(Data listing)
▬▬▬▬▬▬

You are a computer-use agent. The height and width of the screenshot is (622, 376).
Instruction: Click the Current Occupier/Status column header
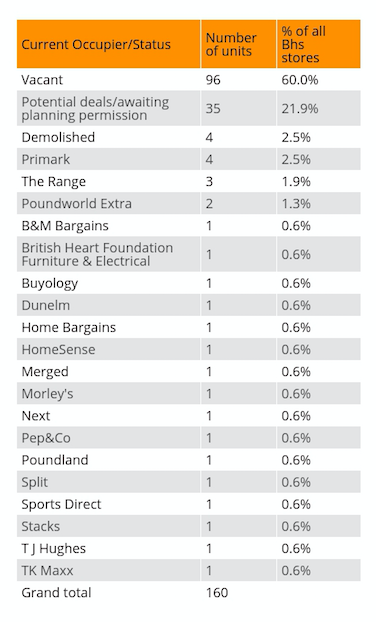[x=96, y=44]
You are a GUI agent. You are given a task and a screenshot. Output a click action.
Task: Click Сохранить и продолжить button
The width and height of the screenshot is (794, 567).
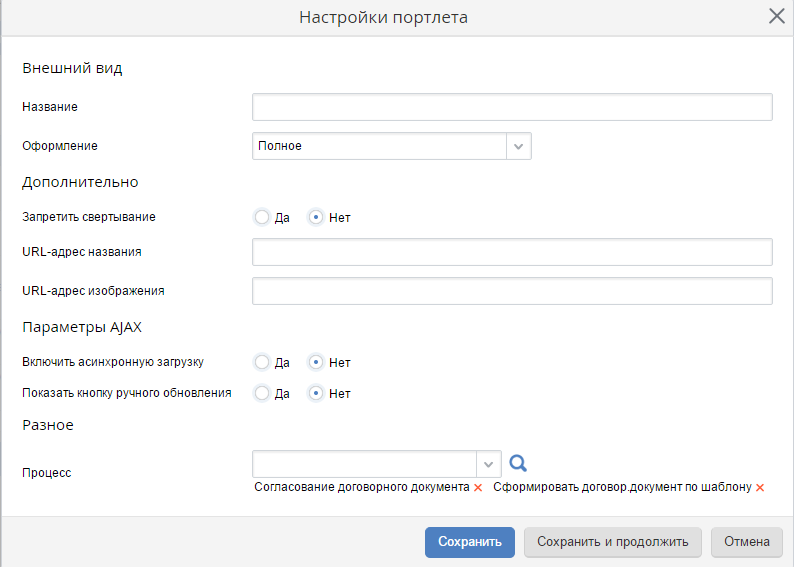(x=613, y=542)
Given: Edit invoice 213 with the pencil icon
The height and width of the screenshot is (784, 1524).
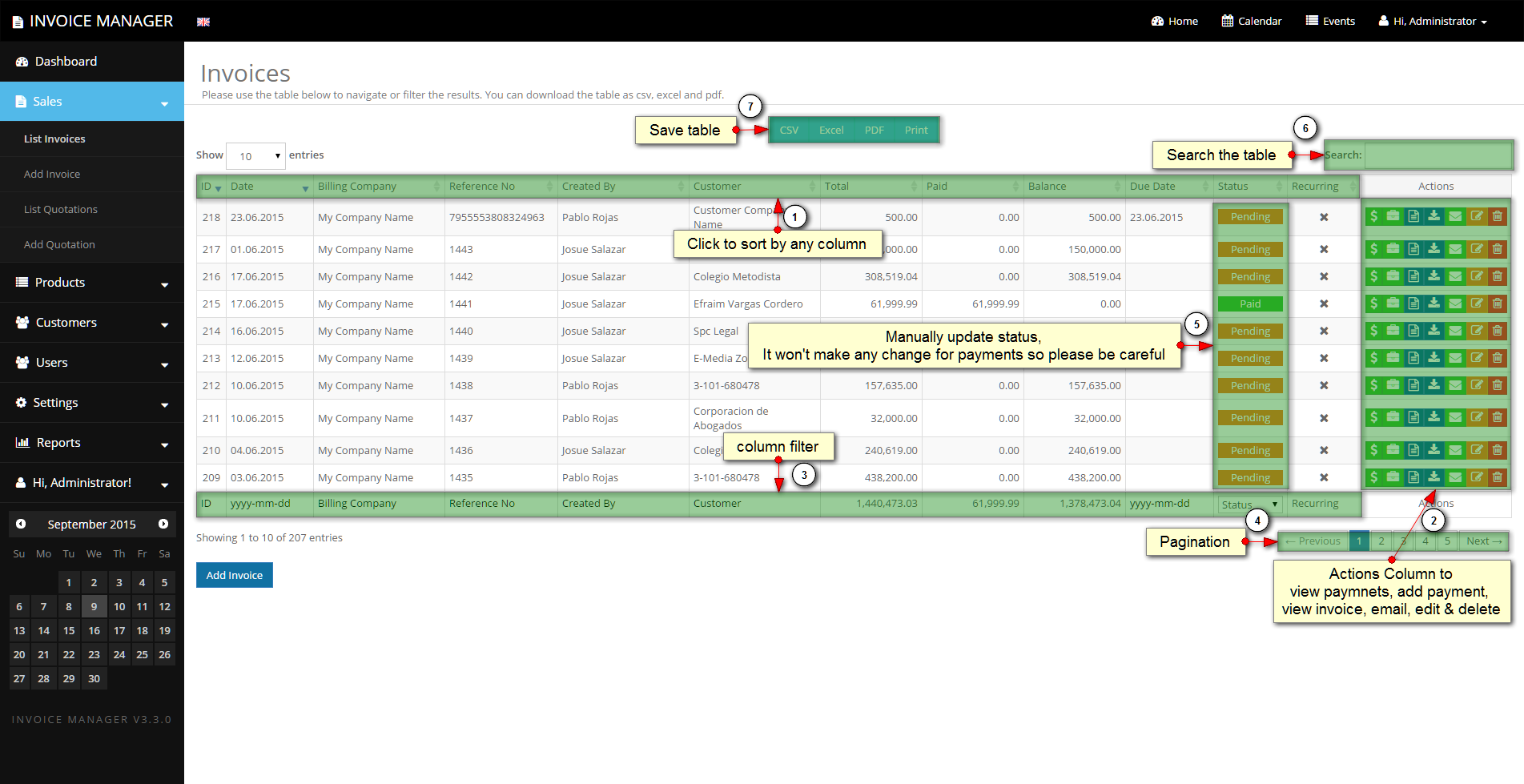Looking at the screenshot, I should [1476, 358].
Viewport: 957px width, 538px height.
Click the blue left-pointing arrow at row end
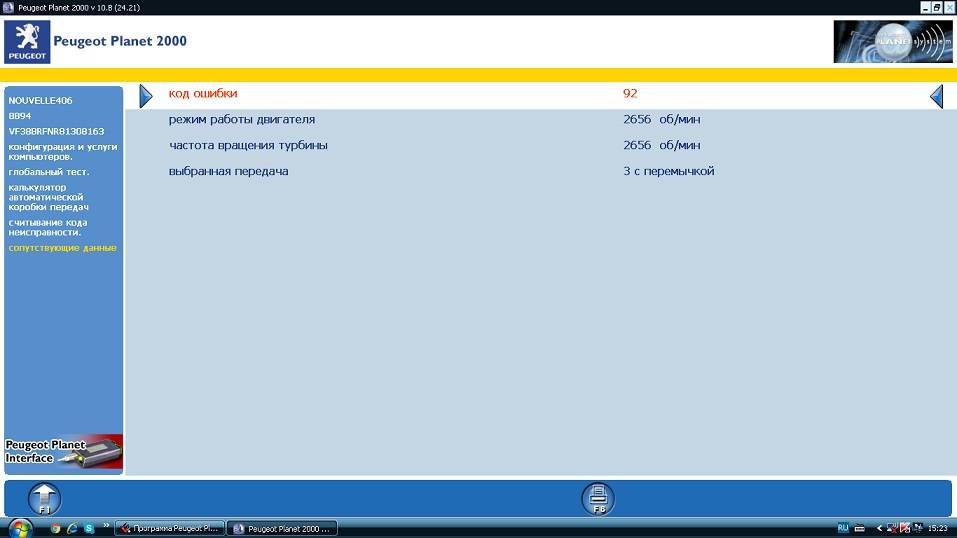937,96
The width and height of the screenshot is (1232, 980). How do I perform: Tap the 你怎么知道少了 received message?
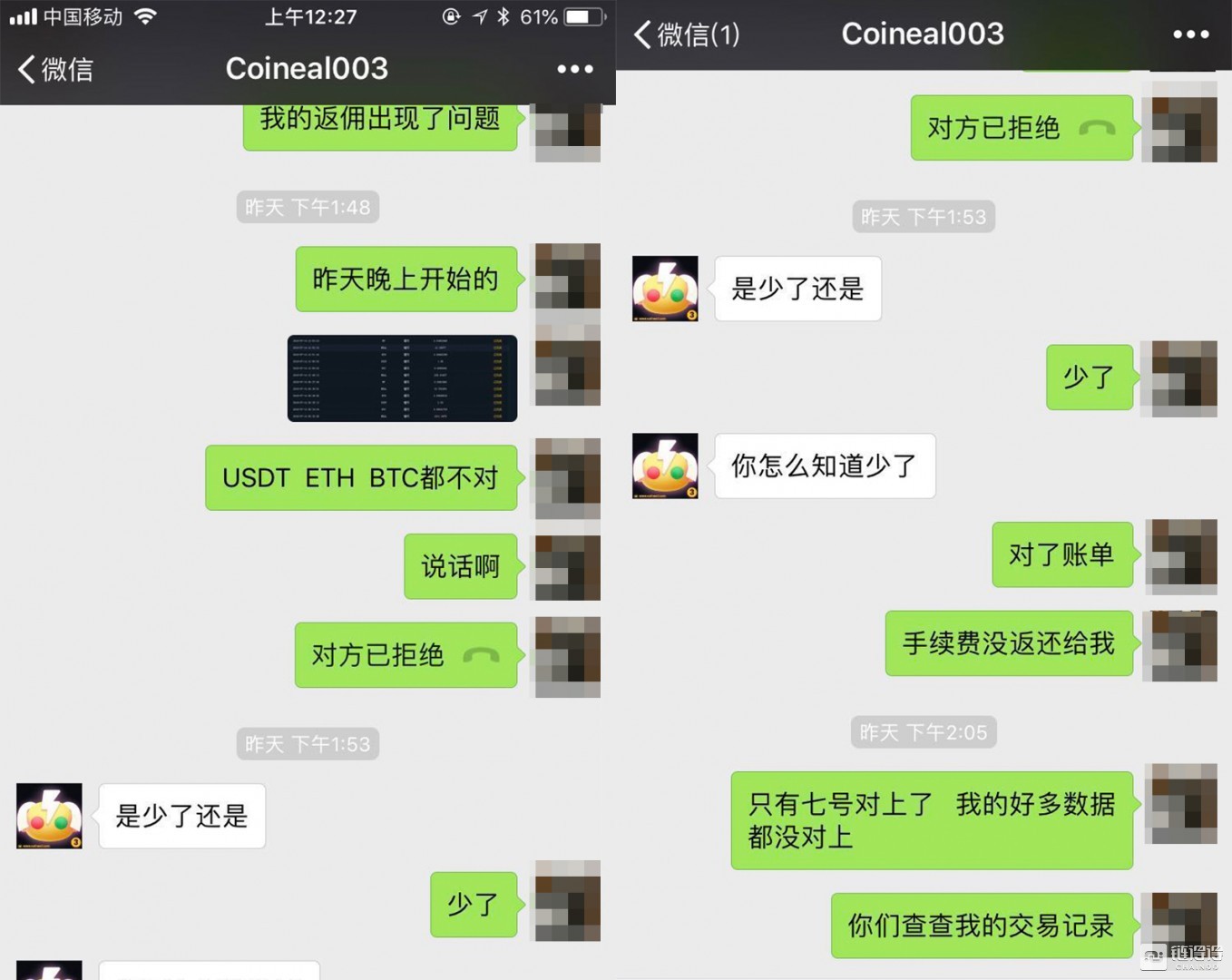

▬▬▬▬▬▬

## Aim of the exercise
Please copy every line of the data above word for word, leaving out the pictures.

## Response to this exercise
You are a computer-use agent. The height and width of the screenshot is (622, 376).
Instruction: Click the Current Occupier/Status column header
[x=96, y=44]
You are a GUI agent. You are given a task and a screenshot. Output a click action.
Task: Click Сохранить и продолжить button
The width and height of the screenshot is (794, 567).
(x=613, y=542)
Given: Edit invoice 213 with the pencil icon
The height and width of the screenshot is (784, 1524).
Looking at the screenshot, I should [1476, 358].
Viewport: 957px width, 538px height.
Click the blue left-pointing arrow at row end
937,96
The width and height of the screenshot is (1232, 980). How do I perform: Tap the 你怎么知道少了 received message?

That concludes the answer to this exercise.